[Stored records]
━━━━
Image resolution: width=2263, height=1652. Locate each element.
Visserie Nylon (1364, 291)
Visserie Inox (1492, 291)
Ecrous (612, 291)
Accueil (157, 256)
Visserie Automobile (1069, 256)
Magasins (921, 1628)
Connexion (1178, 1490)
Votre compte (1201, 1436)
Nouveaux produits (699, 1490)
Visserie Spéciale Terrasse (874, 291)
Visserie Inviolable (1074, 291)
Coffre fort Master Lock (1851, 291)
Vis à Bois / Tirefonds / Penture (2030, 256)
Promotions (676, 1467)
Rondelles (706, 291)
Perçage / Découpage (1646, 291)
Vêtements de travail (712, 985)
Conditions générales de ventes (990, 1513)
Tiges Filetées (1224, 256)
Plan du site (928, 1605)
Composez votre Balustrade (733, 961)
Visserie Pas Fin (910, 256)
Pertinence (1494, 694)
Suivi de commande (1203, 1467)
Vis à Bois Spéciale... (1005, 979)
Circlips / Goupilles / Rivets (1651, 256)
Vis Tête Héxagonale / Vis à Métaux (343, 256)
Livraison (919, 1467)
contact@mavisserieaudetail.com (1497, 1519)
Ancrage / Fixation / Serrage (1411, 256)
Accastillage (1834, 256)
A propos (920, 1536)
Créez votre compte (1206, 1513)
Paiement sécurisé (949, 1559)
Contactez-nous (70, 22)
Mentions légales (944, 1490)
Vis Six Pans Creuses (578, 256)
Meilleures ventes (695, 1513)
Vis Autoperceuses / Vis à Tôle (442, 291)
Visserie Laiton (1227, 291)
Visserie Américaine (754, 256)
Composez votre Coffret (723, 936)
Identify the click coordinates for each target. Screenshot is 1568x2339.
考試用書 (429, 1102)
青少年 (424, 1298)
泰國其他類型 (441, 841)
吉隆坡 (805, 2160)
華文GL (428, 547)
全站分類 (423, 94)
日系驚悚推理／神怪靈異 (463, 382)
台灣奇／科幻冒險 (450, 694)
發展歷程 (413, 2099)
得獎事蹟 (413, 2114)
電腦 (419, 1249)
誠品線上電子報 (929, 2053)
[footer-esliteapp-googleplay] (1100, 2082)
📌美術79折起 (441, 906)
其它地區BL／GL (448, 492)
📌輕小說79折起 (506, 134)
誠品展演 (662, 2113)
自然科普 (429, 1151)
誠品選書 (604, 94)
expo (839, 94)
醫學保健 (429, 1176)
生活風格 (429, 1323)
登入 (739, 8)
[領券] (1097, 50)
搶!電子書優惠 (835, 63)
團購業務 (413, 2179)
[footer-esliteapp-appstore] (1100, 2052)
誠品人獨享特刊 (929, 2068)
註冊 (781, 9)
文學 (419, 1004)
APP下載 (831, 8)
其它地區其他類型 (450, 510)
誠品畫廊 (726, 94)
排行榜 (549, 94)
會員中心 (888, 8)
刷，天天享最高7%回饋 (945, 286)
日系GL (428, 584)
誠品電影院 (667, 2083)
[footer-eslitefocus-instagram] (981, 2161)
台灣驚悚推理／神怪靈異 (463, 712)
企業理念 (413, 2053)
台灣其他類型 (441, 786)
━━━━
▸ **ASSIGNMENT**:
Write out every record above, word for word.

▸ **RESPONSE**:
Image resolution: width=2263, height=1652. Locate each element.
Visserie Nylon (1364, 291)
Visserie Inox (1492, 291)
Ecrous (612, 291)
Accueil (157, 256)
Visserie Automobile (1069, 256)
Magasins (921, 1628)
Connexion (1178, 1490)
Votre compte (1201, 1436)
Nouveaux produits (699, 1490)
Visserie Spéciale Terrasse (874, 291)
Visserie Inviolable (1074, 291)
Coffre fort Master Lock (1851, 291)
Vis à Bois / Tirefonds / Penture (2030, 256)
Promotions (676, 1467)
Rondelles (706, 291)
Perçage / Découpage (1646, 291)
Vêtements de travail (712, 985)
Conditions générales de ventes (990, 1513)
Tiges Filetées (1224, 256)
Plan du site (928, 1605)
Composez votre Balustrade (733, 961)
Visserie Pas Fin (910, 256)
Pertinence (1494, 694)
Suivi de commande (1203, 1467)
Vis à Bois Spéciale... (1005, 979)
Circlips / Goupilles / Rivets (1651, 256)
Vis Tête Héxagonale / Vis à Métaux (343, 256)
Livraison (919, 1467)
contact@mavisserieaudetail.com (1497, 1519)
Ancrage / Fixation / Serrage (1411, 256)
Accastillage (1834, 256)
A propos (920, 1536)
Créez votre compte (1206, 1513)
Paiement sécurisé (949, 1559)
Contactez-nous (70, 22)
Mentions légales (944, 1490)
Vis Six Pans Creuses (578, 256)
Meilleures ventes (695, 1513)
Vis Autoperceuses / Vis à Tôle (442, 291)
Visserie Laiton (1227, 291)
Visserie Américaine (754, 256)
Composez votre Coffret (723, 936)
Identify the click coordinates for each target. Screenshot is 1568x2339.
考試用書 (429, 1102)
青少年 (424, 1298)
泰國其他類型 (441, 841)
吉隆坡 (805, 2160)
華文GL (428, 547)
全站分類 (423, 94)
日系驚悚推理／神怪靈異 (463, 382)
台灣奇／科幻冒險 (450, 694)
發展歷程 (413, 2099)
得獎事蹟 (413, 2114)
電腦 (419, 1249)
誠品線上電子報 (929, 2053)
[footer-esliteapp-googleplay] (1100, 2082)
📌美術79折起 (441, 906)
其它地區BL／GL (448, 492)
📌輕小說79折起 (506, 134)
誠品展演 (662, 2113)
自然科普 (429, 1151)
誠品選書 (604, 94)
expo (839, 94)
醫學保健 (429, 1176)
生活風格 (429, 1323)
登入 (739, 8)
[領券] (1097, 50)
搶!電子書優惠 (835, 63)
團購業務 (413, 2179)
[footer-esliteapp-appstore] (1100, 2052)
誠品人獨享特刊 (929, 2068)
註冊 (781, 9)
文學 (419, 1004)
APP下載 (831, 8)
其它地區其他類型 (450, 510)
誠品畫廊 (726, 94)
排行榜 (549, 94)
會員中心 (888, 8)
刷，天天享最高7%回饋 (945, 286)
日系GL (428, 584)
誠品電影院 (667, 2083)
[footer-eslitefocus-instagram] (981, 2161)
台灣驚悚推理／神怪靈異 (463, 712)
企業理念 (413, 2053)
台灣其他類型 (441, 786)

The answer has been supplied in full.